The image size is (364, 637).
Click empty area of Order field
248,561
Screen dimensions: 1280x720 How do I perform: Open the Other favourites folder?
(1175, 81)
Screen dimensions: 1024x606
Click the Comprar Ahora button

* * *

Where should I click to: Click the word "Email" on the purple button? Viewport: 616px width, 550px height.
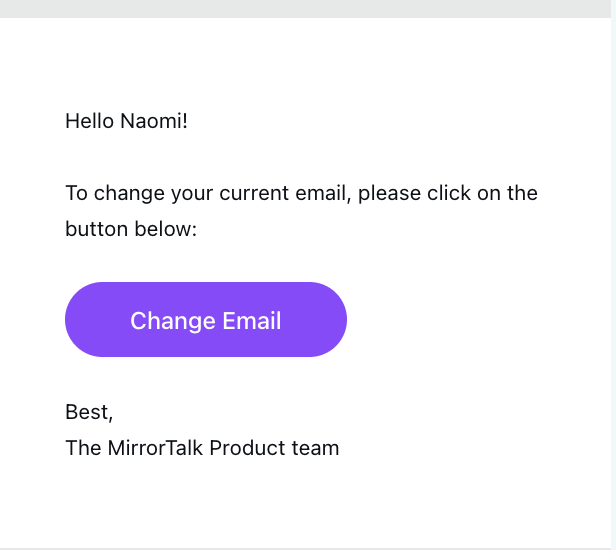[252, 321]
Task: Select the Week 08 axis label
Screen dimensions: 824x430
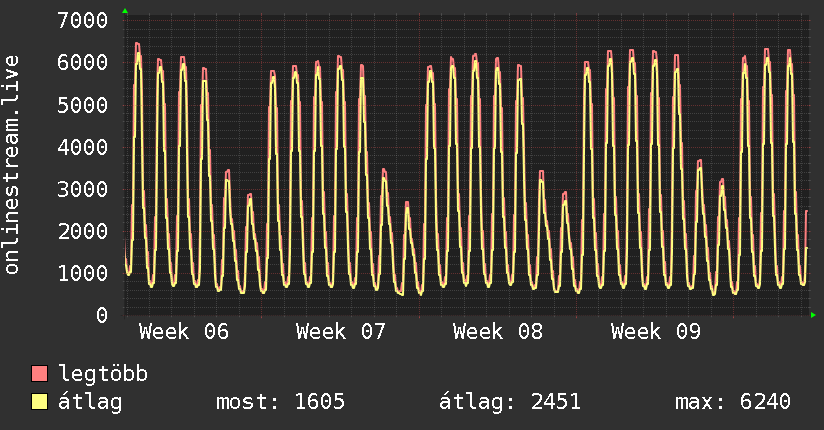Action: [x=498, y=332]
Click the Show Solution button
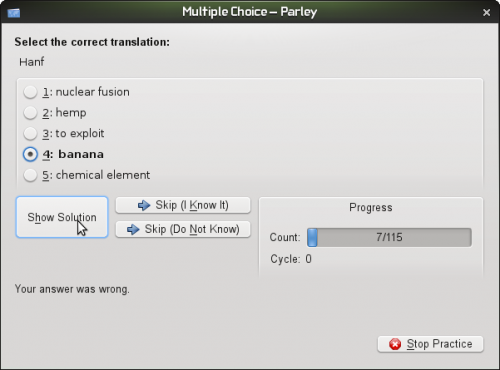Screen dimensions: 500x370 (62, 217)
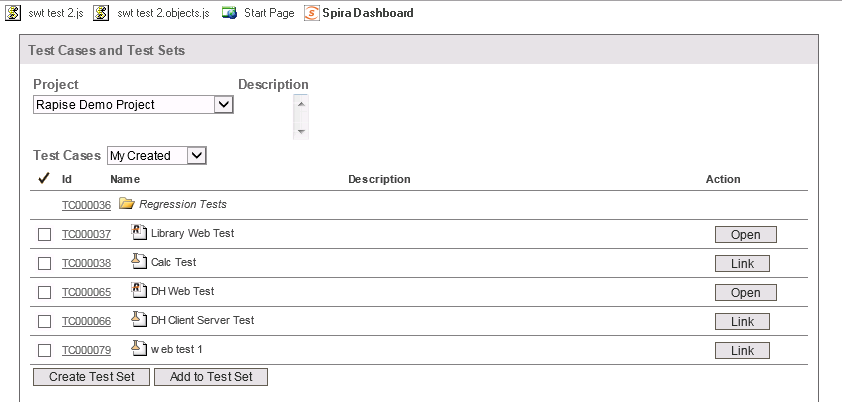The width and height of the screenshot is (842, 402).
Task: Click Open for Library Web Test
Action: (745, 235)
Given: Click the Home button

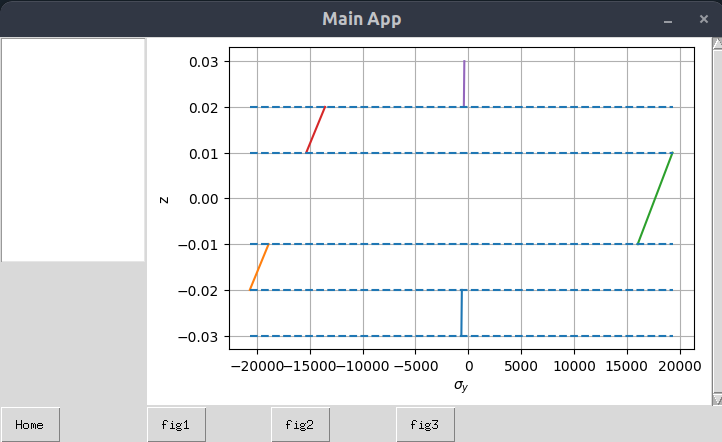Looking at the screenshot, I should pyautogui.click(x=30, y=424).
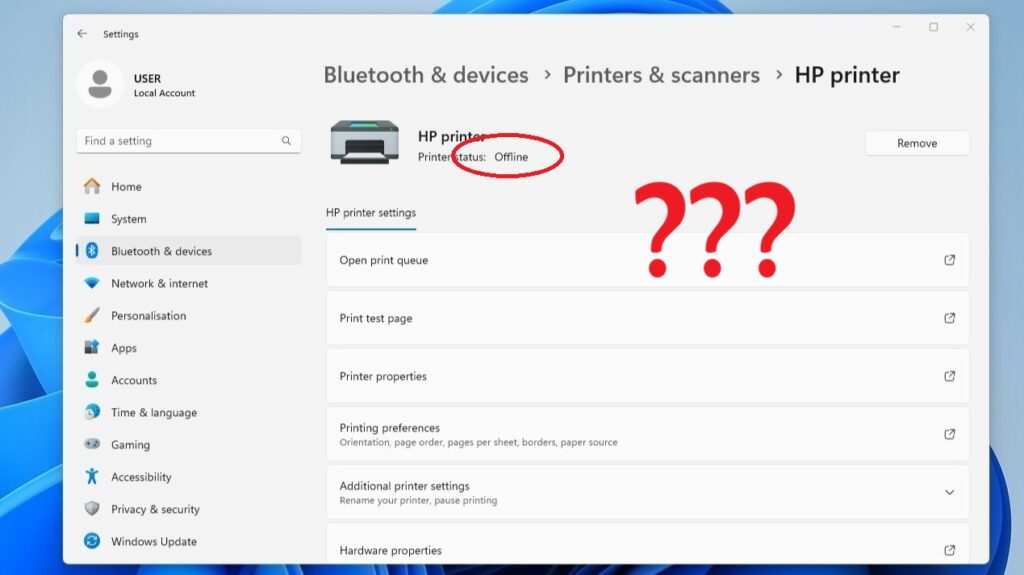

* * *

*WORK TO BE COMPLETED*. Above are the records. Copy the lines beginning at the one that has "The image size is (364, 637)." and ending with the one that has "Click the Comprar Ahora button", unchanged.

*TASK ANSWER*.
The image size is (364, 637).
Click empty area of Order field
248,561
Screen dimensions: 1280x720 How do I perform: Open the Other favourites folder?
(1175, 81)
Screen dimensions: 1024x606
Click the Comprar Ahora button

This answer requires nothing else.